The lowering and lifting described above for the purpose of position correction can be performed in centering stations with or without load carrier rails. If there are no load carrier rails, the channel vehicle does not set down the load carrier at the end of the lowering process.

In centering stations without load carrier rails, the channel vehicle can lower the load carrier vertically over a predetermined distance, with the position being corrected as described above. The channel vehicle can then lift the load carrier again after it has been correctly positioned on its upper side, although this lifting is not absolutely necessary in centering stations without load carrier rails.

In centering stations with load carrier rails, the channel vehicle can lower the load carrier so that it is placed on the load carrier rails and then lift it again. Setting down on the load carrier rails preferably means that after this setting down and until it is lifted again, the load carrier is stored exclusively on the load carrier rails and no longer on the channel vehicle. In centering stations with load carrier rails, depending on the design and arrangement of the load carrier rails within the centering station, it may be necessary to lift the load carrier before it enters the centering station.

In all embodiments, the lowering and also the preferably subsequent lifting can take place while the channel vehicle is moving in the longitudinal direction of the centering channel, i.e. while it is moving. Preferably, however, the channel vehicle stops before lowering and lifting and only then starts moving again.

All variants of the above-described lowering and the preferably subsequent lifting can either take place only once after the channel vehicle has entered the centering station or, which is preferred, can take place several times in a row.

This allows the channel vehicle to enter the centering station a little further in the longitudinal direction after the load carrier has been lowered and lifted for the first time. The further the channel vehicle enters the centering station in the longitudinal direction, the smaller the clear span between the centering means, which decreases in the longitudinal direction as described above. The position can be corrected piece by piece by lowering the vehicle several times and then optionally raising it.

The piecewise position correction described above allows to use channel vehicles with very small stroke.

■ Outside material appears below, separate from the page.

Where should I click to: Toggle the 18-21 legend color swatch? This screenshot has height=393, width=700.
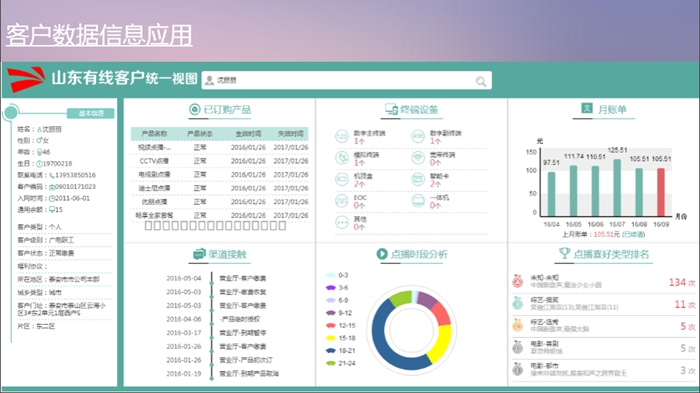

For each lowering operation, one stroke over a vertical extension of the centering means can be sufficient.

If the load carrier is set down on the load carrier rails after each lowering process, as described in more detail below, a position correction and/or a plausibility check of a position of the channel vehicle detected by an encoder in the traction motor can be performed with the aid of position markers within the centering station after a final lowering and before a final lifting, as described in more detail below.

After the position of the load carrier and preferably the position of the channel vehicle has been successfully corrected, such as after a final lifting of the load carrier within the centering station, the channel vehicle can leave the centering station with the correctly positioned load carrier.

The channel vehicle loaded with the load carrier can enter a centering station having at least two longitudinally extending load carrier rails for the load carrier, wherein the channel vehicle can enter through the longitudinal entrance. Here, the channel vehicle can lower the load carrier at least once during entry into the centering station so that the load carrier is deposited on the load carrier rails. The channel vehicle can then lift the load carrier again. This has already been described above.

The channel vehicle loaded with the load carrier can enter a centering station in the longitudinal direction, the centering station having at least one alignment angle at the end opposite the entrance. The channel vehicle can enter the centering channel in such a way that the load carrier comes into contact with at least one alignment angle.

The channel vehicle can lower the load carrier immediately after contact has been established between the load carrier and at least one of the centering means. The lowering thus only takes place when contact between the load carrier and at least one of the centering means has been established. Preferably, the contact between the load carrier and one of the centering means is detected and then the lowering is triggered.

This contact can be detected directly or indirectly.

An indirect detection can be done by observing a load current and/or a torque of a traction motor of the channel vehicle. Both increase significantly when the channel vehicle is stopped or braked by an obstacle. If the torque and/or the load current exceed a predetermined value, this is taken as contact between the load carrier and at least one of the centering means and the aforementioned lowering process is triggered. The predetermined load current, the exceeding of which triggers the lowering process, can, for example, be 80% overcurrent, i.e. 180% of the load current considered normal.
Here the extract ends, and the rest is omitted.